Many self-limiting beliefs, like the fear of making mistakes, are tied to past definitions of success. To overcome these beliefs, you must first update what success looks like for you now. Your old driving principles may no longer serve your new goals.

Frameworks are not an innate way of thinking but a tool developed out of necessity. They arise when you must reteach or reuse a complex thought process so often that you create mental shorthand to avoid re-deriving the decision set every time. It's about crystallizing a process for scalability.

Significant mistakes often stem from "schemas"—deep-seated mental templates from past experiences that shape how we perceive and react to situations. When these schemas are misapplied or go unexamined, they override reality and lead to poor decisions, such as overreacting to a simple request due to a pre-existing family dynamic schema.

Don't try to invent frameworks from scratch. They naturally develop when you have to reteach a concept or re-derive a decision multiple times. The framework is just a mental shorthand for that proven thought process.

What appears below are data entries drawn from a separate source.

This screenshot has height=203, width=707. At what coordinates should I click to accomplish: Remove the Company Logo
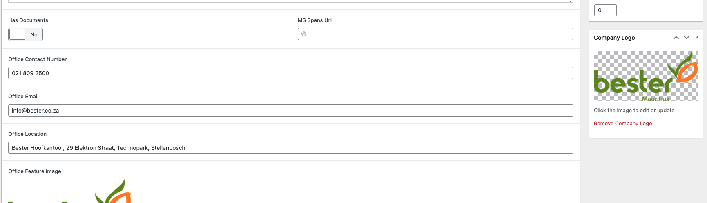(623, 124)
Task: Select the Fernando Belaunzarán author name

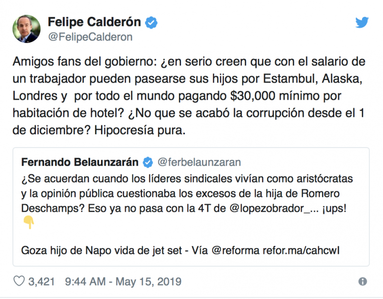Action: [x=80, y=162]
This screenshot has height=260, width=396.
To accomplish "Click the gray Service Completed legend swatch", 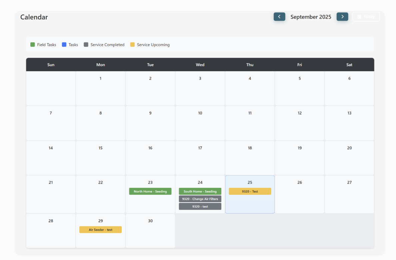I will point(85,44).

Experts often view problems through the narrow lens of their own discipline, a cognitive bias known as the "expertise trap" or Maslow's Law. This limits the tools and perspectives applied, leading to suboptimal solutions. The remedy is intentional collaboration with individuals who possess different functional toolkits.

Leaders often fail to separate outcome from process. A good result from a bad decision (like a risky bet paying off) reinforces poor judgment. Attributing success solely to skill and failure to bad luck prevents process improvement and leads to repeated errors over time.

A key reason biases persist is the 'bias blind spot': the tendency to recognize cognitive errors in others while failing to see them in ourselves. This overconfidence prevents individuals from adopting helpful decision-making tools or choice architecture, as they instinctively believe 'that's them, not me.'

The brain runs on automation to be efficient. It gravitates toward familiar thought patterns, even if they are negative, because they require less energy. This is why conscious effort is needed to break loops and build new, positive pathways.

Every mistake unfolds in three acts: 1) the development of your underlying mental models, 2) the mistaken decision itself, and 3) the aftermath and how you process it. Many people focus only on Act 2 (the mistake), but the most damaging error is often made in Act 3 by failing to unpack and learn from the experience.